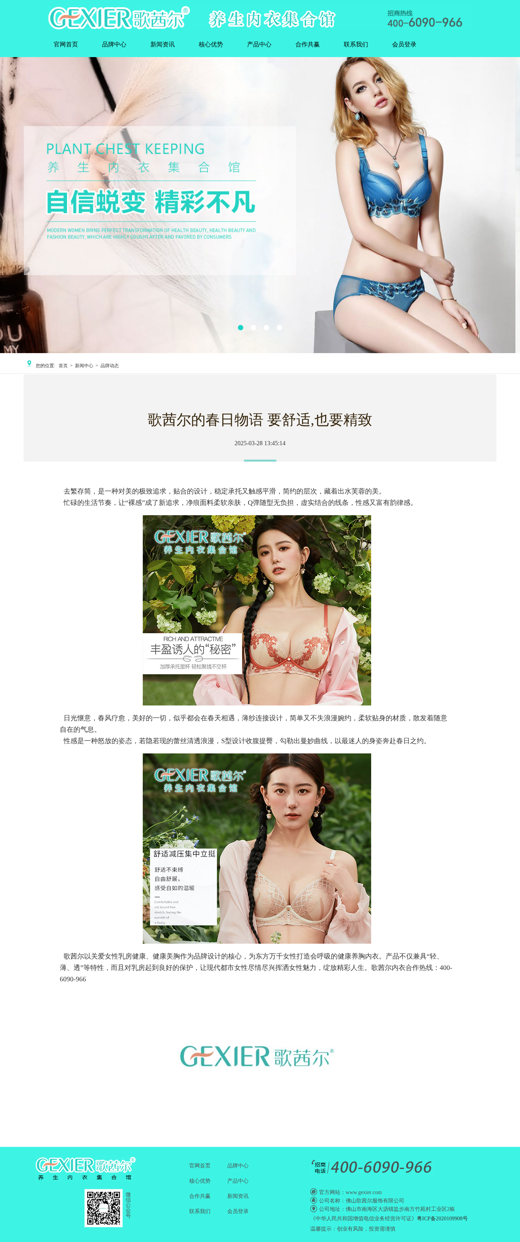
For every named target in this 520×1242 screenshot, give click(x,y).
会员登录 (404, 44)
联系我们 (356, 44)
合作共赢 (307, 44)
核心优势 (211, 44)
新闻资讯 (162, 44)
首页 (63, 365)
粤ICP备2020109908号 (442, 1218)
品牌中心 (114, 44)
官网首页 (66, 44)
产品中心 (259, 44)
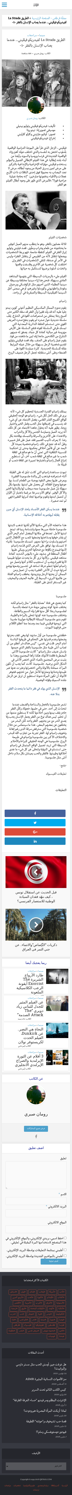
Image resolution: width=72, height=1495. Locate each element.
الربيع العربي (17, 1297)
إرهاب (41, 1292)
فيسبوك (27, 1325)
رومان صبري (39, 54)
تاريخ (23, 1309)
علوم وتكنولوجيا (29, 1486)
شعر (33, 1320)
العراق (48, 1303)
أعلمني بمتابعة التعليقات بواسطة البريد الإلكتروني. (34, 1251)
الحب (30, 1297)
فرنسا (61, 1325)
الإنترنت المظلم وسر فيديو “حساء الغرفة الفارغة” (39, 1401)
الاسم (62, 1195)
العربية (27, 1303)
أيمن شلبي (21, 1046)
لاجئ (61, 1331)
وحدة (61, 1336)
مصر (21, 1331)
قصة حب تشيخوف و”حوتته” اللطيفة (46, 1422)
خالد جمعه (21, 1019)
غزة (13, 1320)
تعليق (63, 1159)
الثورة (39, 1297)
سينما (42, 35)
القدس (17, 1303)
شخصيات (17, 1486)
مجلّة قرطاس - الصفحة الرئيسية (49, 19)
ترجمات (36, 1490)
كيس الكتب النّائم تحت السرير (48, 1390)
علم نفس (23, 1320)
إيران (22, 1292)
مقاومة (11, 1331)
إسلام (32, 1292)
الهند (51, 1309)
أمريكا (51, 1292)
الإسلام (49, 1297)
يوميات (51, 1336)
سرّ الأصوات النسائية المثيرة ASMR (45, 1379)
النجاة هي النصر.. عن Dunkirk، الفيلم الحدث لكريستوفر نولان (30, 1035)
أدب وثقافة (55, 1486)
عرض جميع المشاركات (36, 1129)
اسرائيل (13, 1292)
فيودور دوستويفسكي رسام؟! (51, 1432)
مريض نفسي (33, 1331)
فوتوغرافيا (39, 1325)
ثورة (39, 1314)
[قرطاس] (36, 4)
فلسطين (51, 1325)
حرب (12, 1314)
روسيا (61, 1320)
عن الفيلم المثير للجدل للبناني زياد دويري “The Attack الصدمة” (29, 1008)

_ _ _ _ _

**WHAT YOU HAVE TO DO**
Could you lay out all the rows above as a JSON list of strings, with one string per line, no blank lines, and the pictures left out?

**RESULT OF THIS TASK**
[
  "For every named target in this 520×1242 screenshot, give click(x,y).",
  "会员登录 (404, 44)",
  "联系我们 (356, 44)",
  "合作共赢 (307, 44)",
  "核心优势 (211, 44)",
  "新闻资讯 (162, 44)",
  "首页 (63, 365)",
  "粤ICP备2020109908号 (442, 1218)",
  "品牌中心 (114, 44)",
  "官网首页 (66, 44)",
  "产品中心 (259, 44)",
  "Image resolution: width=72, height=1495. Locate each element.",
  "الربيع العربي (17, 1297)",
  "إرهاب (41, 1292)",
  "فيسبوك (27, 1325)",
  "رومان صبري (39, 54)",
  "تاريخ (23, 1309)",
  "علوم وتكنولوجيا (29, 1486)",
  "شعر (33, 1320)",
  "العراق (48, 1303)",
  "أعلمني بمتابعة التعليقات بواسطة البريد الإلكتروني. (34, 1251)",
  "الحب (30, 1297)",
  "فرنسا (61, 1325)",
  "الإنترنت المظلم وسر فيديو “حساء الغرفة الفارغة” (39, 1401)",
  "الاسم (62, 1195)",
  "العربية (27, 1303)",
  "أيمن شلبي (21, 1046)",
  "لاجئ (61, 1331)",
  "وحدة (61, 1336)",
  "مصر (21, 1331)",
  "قصة حب تشيخوف و”حوتته” اللطيفة (46, 1422)",
  "خالد جمعه (21, 1019)",
  "غزة (13, 1320)",
  "تعليق (63, 1159)",
  "الثورة (39, 1297)",
  "سينما (42, 35)",
  "القدس (17, 1303)",
  "شخصيات (17, 1486)",
  "مجلّة قرطاس - الصفحة الرئيسية (49, 19)",
  "ترجمات (36, 1490)",
  "كيس الكتب النّائم تحت السرير (48, 1390)",
  "علم نفس (23, 1320)",
  "إيران (22, 1292)",
  "مقاومة (11, 1331)",
  "إسلام (32, 1292)",
  "الهند (51, 1309)",
  "أمريكا (51, 1292)",
  "الإسلام (49, 1297)",
  "يوميات (51, 1336)",
  "سرّ الأصوات النسائية المثيرة ASMR (45, 1379)",
  "النجاة هي النصر.. عن Dunkirk، الفيلم الحدث لكريستوفر نولان (30, 1035)",
  "أدب وثقافة (55, 1486)",
  "عرض جميع المشاركات (36, 1129)",
  "اسرائيل (13, 1292)",
  "فيودور دوستويفسكي رسام؟! (51, 1432)",
  "مريض نفسي (33, 1331)",
  "فوتوغرافيا (39, 1325)",
  "ثورة (39, 1314)",
  "[قرطاس] (36, 4)",
  "فلسطين (51, 1325)",
  "حرب (12, 1314)",
  "روسيا (61, 1320)",
  "عن الفيلم المثير للجدل للبناني زياد دويري “The Attack الصدمة” (29, 1008)"
]